Bananas are, together with sugar and rum, the most important agricultural export product of the Caribbean states of Windward Islands (St. Lucia, Dominica, Grenada and St. Kitts-Nevis, St. Vincent), Jamaica, Belize, the Dominican Republic and Suriname. In the WI, Jamaica and the Dominican Republic production is mostly small-scale, relying heavily on family labour. Production costs are higher than those in the “dollar banana” area, as are export prices (see Table 18) due to the trade preference granted by the EC, which captures more than 90 percent of banana exports from these islands. Bananas are also important for the economy of the French Antilles, in particular the départements of Martinique and Guadeloupe, but they are not included in this publication because their produce goes solely to France and does not enter international trade.

Table 18 Caribbean: Unit value of exports in year 2000 and value relative to ACP exporter countries

Exporter

Unit Value of exports
(US$/MT)

Value relative to
ACP (%)

Ecuador

258

45

Colombia

281

49

Other Dollar Bananas

282

49

Costa Rica

301

52

Philippines

376

65

Caribbean

576

100

Africa

581

100

Source: FAOSTAT

The small scale of banana production in the Windward Islands and Jamaica relative to neighbouring dollar banana countries, gives the industry a key role in the preservation of the social and economic fabric of these islands. Average farm size is one hectare and yields about 11 t/ha. Banana production increased during the 1980s and early 1990s, but has since progressively declined. Firm prices at the end of the 1980s fostered a significant expansion in the number of smallholders and by the early 1990s there were some 25 000 windward island farmers involved in banana exports (Smith 2000). However, during the first half of the 1990s a fall in world banana prices was accompanied by a decline in production of 7.5 percent per annum, plus a 6 percent decrease in the area planted.

The Dominican Republic, however, behaved differently and has become the largest exporter of the Caribbean. Of the approximately 280 000 tonnes of bananas exported in 2001, 47 percent originated from the Dominican Republic. The Dominican Republic gained the status of an ACP State in 1990 and has benefited from the duty free export of bananas into the EC. Exports to this market grew rapidly and by 1993 it was already exporting 62 000 tonnes, representing more than 80 percent of the total banana exports. Over 60 000 tonnes of organic bananas were exported from the Dominican Republic in 2002, which has successfully managed to control black sigatoka by virtue of being planted in relatively dry areas in combination with integrated pest management techniques.

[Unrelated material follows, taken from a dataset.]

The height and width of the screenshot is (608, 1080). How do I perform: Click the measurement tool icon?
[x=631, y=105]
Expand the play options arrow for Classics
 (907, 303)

The cultivation of organic bananas in the Dominican Republic started in 1982, when Mark Freedman established a demonstration plot in Río Limpio. The government and many private organizations were involved in its early development, including the Centro Regional de Estudios de Alternativas Rurales (CREAR), the Centro de Agricultura Sostanible con Tecnología Apropiada (CASTA), the Centro de Agricultura con Tecnología Apropiada para la Comunidad (CAOTACO) and the Escuela Campesina de Agricultura Sostenible (ECAS). Notwithstanding the high cost of certification, the transition to organic agriculture was straightforward because most farmers were already using few external inputs. In this respect the largest companies (Savid S.A. and Horizontes Orgánicos) provide technical and financial assistance to growers (FAO 2001e). The main markets for organic bananas are Germany, The Netherlands and the United Kingdom.

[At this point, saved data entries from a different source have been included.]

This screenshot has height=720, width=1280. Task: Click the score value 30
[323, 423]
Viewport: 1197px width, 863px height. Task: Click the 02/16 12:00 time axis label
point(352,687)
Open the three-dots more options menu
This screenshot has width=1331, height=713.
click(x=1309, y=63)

Since the mid-1990s, banana exports and banana export revenues from the Windward Islands and Jamaica have observed a declining trend similar to that in production. In Saint Lucia, for example, banana revenues declined at an annual average rate of 11 percent in the period 1990-2000, while the unit value of production fell at a rate of 4 percent per annum (Figure 26). The share of Caribbean bananas in world trade fell from 4 percent in the 1970s to 3 percent in year 2000. Yet, the banana industry is still a key economic activity of these Islands, accounting in St. Lucia for 12 percent of its GDP and about 40 percent of the total export revenues in year 2000. They provide employment directly or indirectly to about 30 percent of the working population, or some 57 000 people, and represent a valuable regular monthly income to rural households. The international community, including international NGOs, has repeatedly emphasized the importance of maintaining banana trade preferences in the EC market on this account (see Chapter 3).

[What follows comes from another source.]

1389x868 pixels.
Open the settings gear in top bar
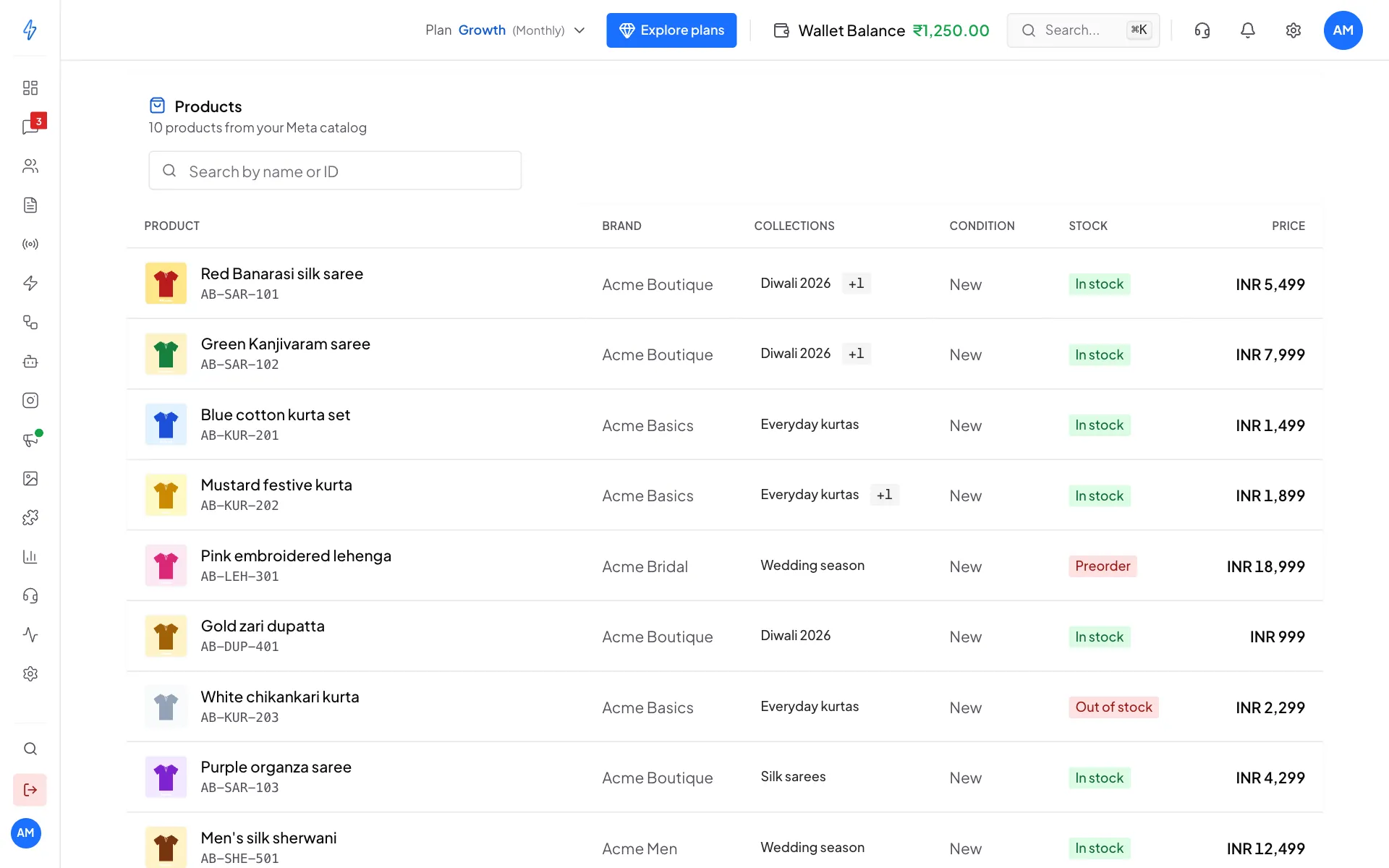click(1294, 30)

Figure 25 St. Lucia: unit value of banana production (real EC$ per kg)

Source: Windward Islands Banana Development and Exporting Company

During 1999-2001, Saint Lucia was the lead banana exporter of the Windward Islands with a share of 58 percent. Saint Vincent and the Grenadines had a share of 42 percent. Grenada is the smallest producer and has progressively reduced its exports since the 1960s. Exports from Grenada to the EC were recently disrupted because of quality import requirements. Exports are carried out by Banana Grower Associations (BGAs), coordinated by the Windward Islands Banana Development and Exporting Company (WIBDECO), funded in 1994 and formerly known as the Windward Island Banana Growers Association (WINBAN). WIBDECO is a joint undertaking between the governments of Dominica, St Lucia, Grenada and St Vincent and the Grenadines and the official Banana Grower Associations of the islands. In 1996 it acquired the banana operations of Geest (with a turnover of US$ 300 million) in partnership with the Irish-based Fyffes, and became responsible for marketing. Almost all WI bananas exports go to the EC (Table 19), where their market share is of about 10 percent.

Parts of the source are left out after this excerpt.